======== Text excerpt ========
Things Your Therapist Wishes You Knew About Therapy
What are some things therapists wished their clients knew about therapy?
1. Therapy is for everybody.
Mental illness is not a prerequisite for therapy. It is important for everyone to attend to their mental health, and therapy does not discriminate on who is allowed to seek treatment. Many people talk with a therapist about relationship issues, self-esteem, life transitions, and just about every other topic under the sun. Therapy can help develop a better understanding of emotions and motivations, end negative thought patterns, and increase awareness of behavioral patterns.
2. Therapy is confidential.
One of the main reasons therapy is so different than a friendship is the level of confidentiality and privacy associated with the relationship and the content of the conversations. Therapists by law cannot divulge information about what you talk about in your therapy session, except for a few mandated reporting situations. During the first session, therapists review the limits of confidentiality so you are aware of what the therapist is legally required to report. If you ever have any questions about confidentiality after the first session, just ask!
The relationship is so private that your therapist cannot even reveal he/she knows you if someone were to ask. (And no, they definitely don’t talk about you with their friends!) This confidentiality allows for the client to feel safe and supported in whatever they choose to talk about with their therapist.
3. Therapists won’t acknowledge you outside of your therapy session.
========
§ **Parts of the exercise**:
a: Decide whether each statement agrees with the text on therapy, answering yes or no and quoting the words of the text that decide it. (i) A person must have a mental illness to seek therapy. (ii) Therapists go over the limits of confidentiality in the first session. (iii) A therapist may tell someone who asks that he or she knows a client.
b: Write the next part of the text on therapy, beginning right after its final heading.
======== Data below ========
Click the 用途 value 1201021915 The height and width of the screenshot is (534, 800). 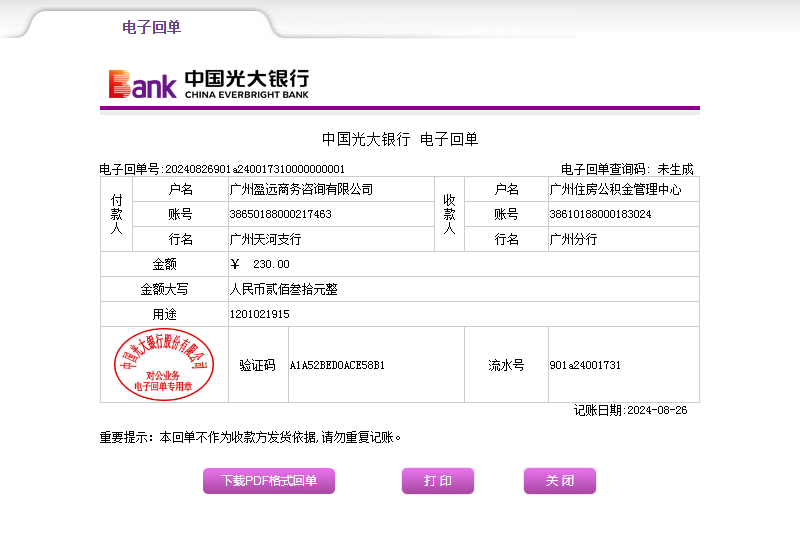coord(260,314)
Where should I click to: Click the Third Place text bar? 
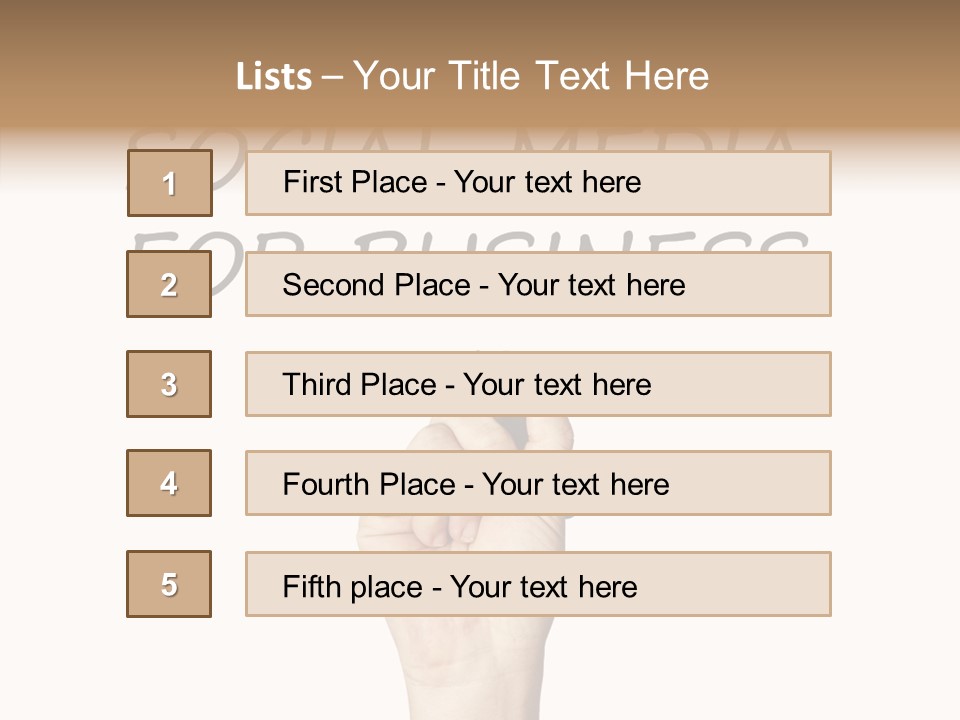[x=538, y=384]
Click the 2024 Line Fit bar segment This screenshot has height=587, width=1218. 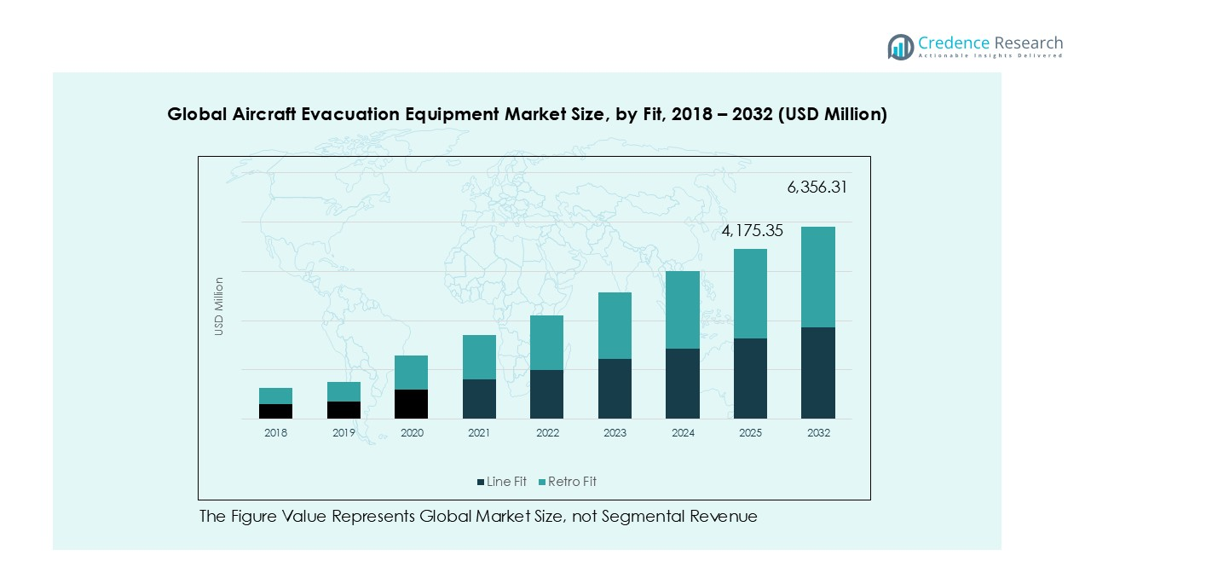coord(682,383)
========
§ **Numbered answers**:
a:
(i) No: "Mental illness is not a prerequisite for therapy."
(ii) Yes: "During the first session, therapists review the limits of confidentiality so you are aware of what the therapist is legally required to report."
(iii) No: "your therapist cannot even reveal he/she knows you if someone were to ask."

b:
Similar to the concept of confidentiality in regards to what you tell your therapist, the mere fact you know each other is private as well. Essentially, this means if you see your therapist at the grocery store or out in public, they will not acknowledge you unless you acknowledge them first. This is not because they don’t want to say hi! This is because the therapist would be “breaking confidentiality” by notifying the public that the two of you are acquainted. Think of the following situation: your therapist sees you at a coffee shop, waves, and says hi. You are getting coffee with your friend, and your friend asks you “Who was that?” This can be a potentially sticky situation if you don’t care to reveal the fact you are in therapy. For this reason, therapists won’t acknowledge you in public.
4. Therapy hours are 50 minutes. (And don’t be late!)
Most people think they will see a therapist for a full 60 minutes, but therapy hours are actually 50 minutes. For example, if you schedule an appointment for 1:00pm, you will leave at 1:50pm. This ensures the therapist has enough time to write a note and prepare for the next session. If you arrive 5-10 minutes late, don’t expect to have your full 50 minute session. Therapists typically schedule clients all day and are not able to push their whole day back. Even if your therapist does not see a client following your appointment, expect your therapist to hold firm boundaries on the time. Therapy sessions are unlike doctor appointments where you may wait in a waiting room for 20-30 minutes and your appointment time is rarely accurate.
5. If you have a question, just ask!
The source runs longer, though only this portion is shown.